Aim of the task - Copy, from the material below, each line where "スロット宿泊キャンペーン実戦記" shows up.

Recorded information -
-- Opening Marker --

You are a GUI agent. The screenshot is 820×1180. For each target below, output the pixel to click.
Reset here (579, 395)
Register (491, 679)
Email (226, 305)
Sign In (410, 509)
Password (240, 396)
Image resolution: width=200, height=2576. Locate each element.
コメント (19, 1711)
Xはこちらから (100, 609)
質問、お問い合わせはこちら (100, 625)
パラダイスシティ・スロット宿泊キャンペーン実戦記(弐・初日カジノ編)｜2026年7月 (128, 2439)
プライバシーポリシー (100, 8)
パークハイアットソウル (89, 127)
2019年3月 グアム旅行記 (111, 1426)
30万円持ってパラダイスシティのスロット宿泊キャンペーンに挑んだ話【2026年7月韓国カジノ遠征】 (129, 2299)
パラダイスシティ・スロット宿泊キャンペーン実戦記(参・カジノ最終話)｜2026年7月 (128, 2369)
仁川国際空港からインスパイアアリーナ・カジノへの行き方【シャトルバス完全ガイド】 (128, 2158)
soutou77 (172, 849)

-- Closing Marker --

Solution to this exercise -
パラダイスシティ・スロット宿泊キャンペーン実戦記(弐・初日カジノ編)｜2026年7月 (128, 2439)
パラダイスシティ・スロット宿泊キャンペーン実戦記(参・カジノ最終話)｜2026年7月 (128, 2369)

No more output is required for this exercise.